One lawsuit claims that WellPoint began to experience claims-processing delays in late 2006 and that WellPoint executives were briefed on the delays in January 2007. Yet nothing was done, the lawsuit claims.

WellPoint spokeswoman Cheryl Leamon wrote in an e-mailed statement that Well-Point's cut in its profit forecast was caused by multiple factors.

"The migration of claims processing systems were a factor in the reduced visibility of medical costs. The systems challenges played a part in the revision in that it increased our claims processing time, reducing our visibility into actual medical costs," Leamon wrote.

She added, "WellPoint's revised earnings guidance was the result of several factors including higher-than-expected medical costs, lower-than-expected fully insured membership and the changing economic environment."

In July, Braly said WellPoint had cleared up problems in all but one computer system--the one that manages the BlueCard program.

But that one is still causing pain--for both the company and providers.

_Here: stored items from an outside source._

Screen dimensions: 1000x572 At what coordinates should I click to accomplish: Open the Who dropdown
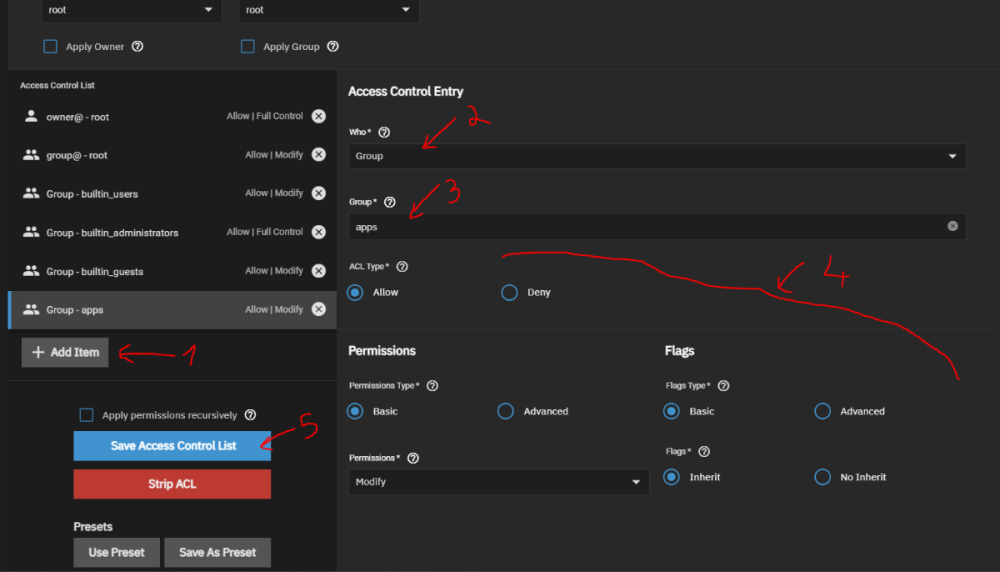point(656,156)
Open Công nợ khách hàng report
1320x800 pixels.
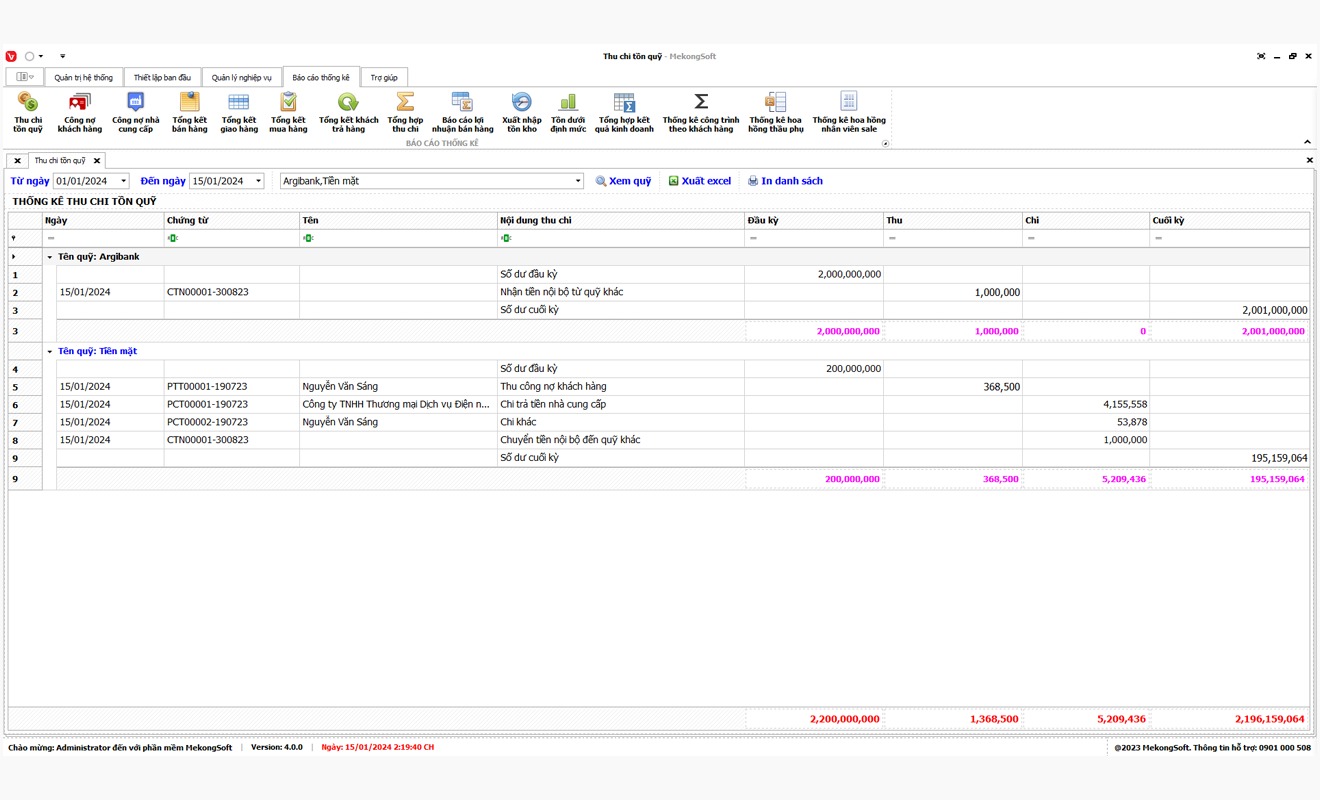click(79, 111)
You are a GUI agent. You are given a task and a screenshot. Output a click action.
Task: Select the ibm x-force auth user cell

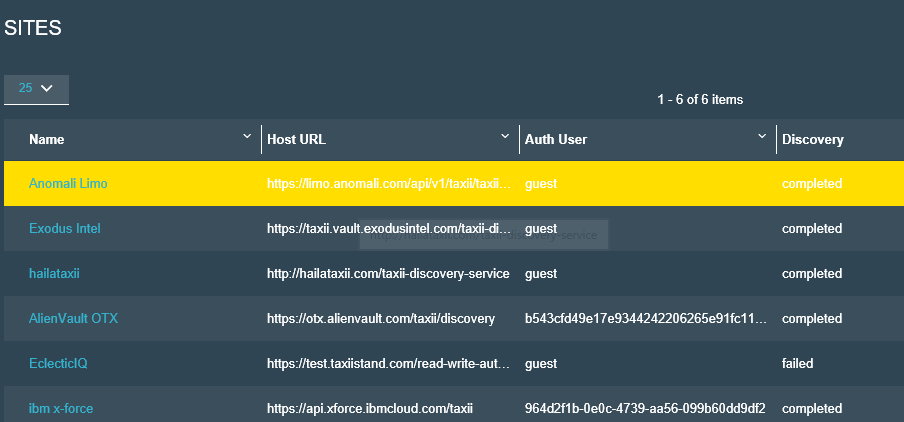click(x=644, y=408)
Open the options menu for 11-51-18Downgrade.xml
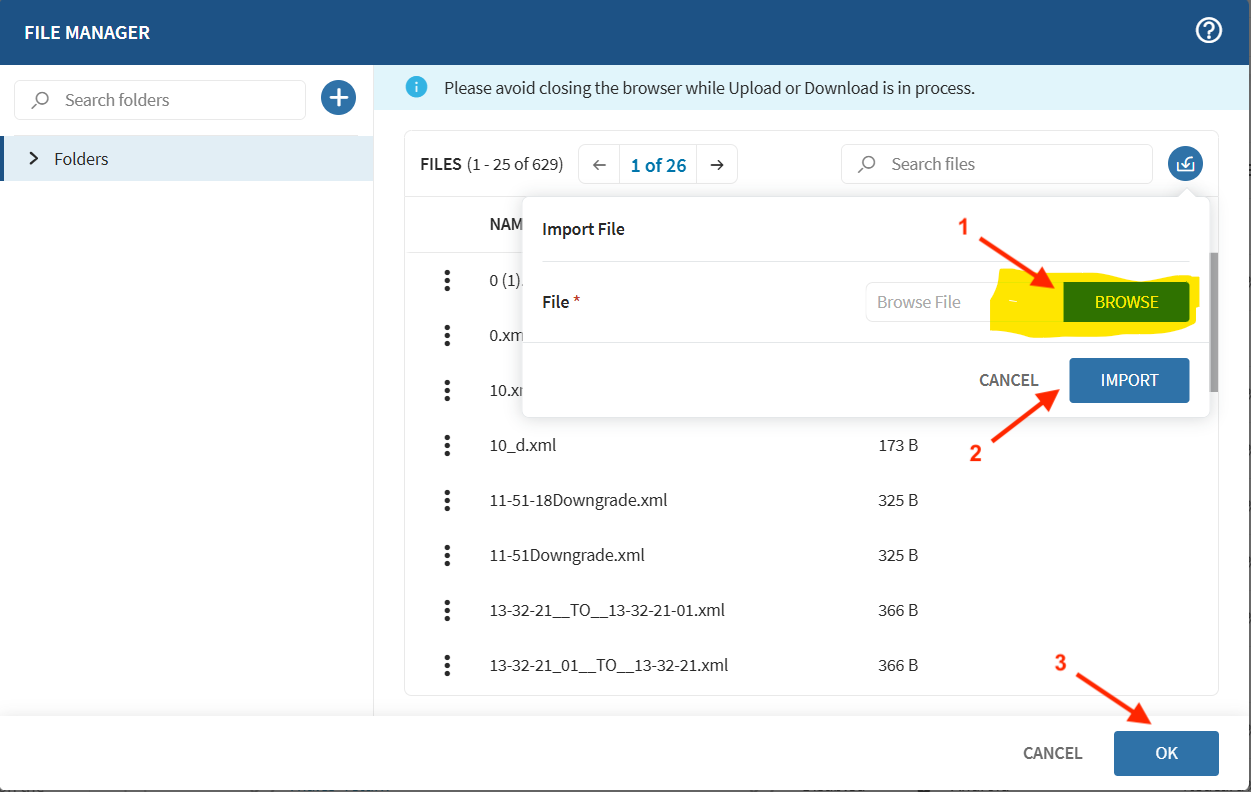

Complaints about Anthem have more than doubled this year, according to records filed at the Indiana Department of Insurance. For the 12 months ended Oct. 15, 947 complaints were filed against Anthem. In all of 2007, Anthem drew 396 complaints.

Carol Mihalik, the department's chief deputy commissioner for enforcement, said she and her staff are in discussions with Anthem executives to resolve the issues.

On Oct. 14, Doug Leonard, CEO of the Indiana Hospital Association, quizzed a group of 17 CFOs from Indiana hospitals to find out whether they've experienced some of the same problems St. Francis complained about. They have.

"There was some real frustration because things weren't working well," said Leonard, also noting that the CFOs had complaints about health insurers in general.

"I'm not casting judgment on anybody," Leonard added, but "insurance companies have an inherent incentive to delay and deny payment."

And WellPoint has been accused of doing that before. In 2005, the company settled a lawsuit brought on behalf of 900,000 physicians, which alleged that the insurer had denied, delayed or reduced payments to doctors for years. WellPoint agreed to pay $140 million.

WellPoint's response

During its system's problems, WellPoint's Anthem Indiana subsidiary has advanced money to some health care providers affected by the claims-processing delay.

St. Francis received payments, according to Jay Brehm, its regional CFO. Anthem also offered to advance money to JWM Neurology, but six weeks later, the practice has yet to receive any funds, said Kaufman, the practice director.

The claims backlog, at least in Indiana, stems from Anthem's new computer system's paying claims incorrectly. When the system came on line a year ago, it mistakenly classified all of JWM's physicians as outside Anthem's network. Therefore, Anthem paid a lower percentage of JWM's charges than it should have.

Donovan, the billing worker at JWM, had to request adjustments on each of those underpaid claims. That required phone calls to Anthem. Earlier this year, she was waiting on hold more than an hour. Now, she said, those wait times are down to less than 10 minutes.

St. Francis has added seven people to its 80-person billing department to deal with resubmitting Anthem claims, Brehm said. Claims processing is still running about a month longer than normal, he said.

"Prior to this situation, Anthem had been at the top of their game. They were excellent in terms of servicing our claims," Brehm said. But, he added, "close to half of our commercial patients are Anthem-insured. So it really causes a significant problem."

Anthem spokesman Tony Felts countered that the real reason St. Francis has threatened to terminate its contract is because Anthem has refused to grant the hospital system a 50-percent hike in reimbursement rates.

Anthem has brought on extra workers to help fix its computer systems issues, Felts said. It postponed other computer systems migrations. From February to October, Anthem has reduced its total BlueCard claims inventory by half, Felts said, without specifying how many claims are still left unprocessed. "We've been working on it extensively and we're making a lot of progress," Felts said.

But Shove, the health insurance analyst, said he's still concerned about the system.

"This is the key," Shove said. "This is what caused the trouble, and it's what has to get fixed."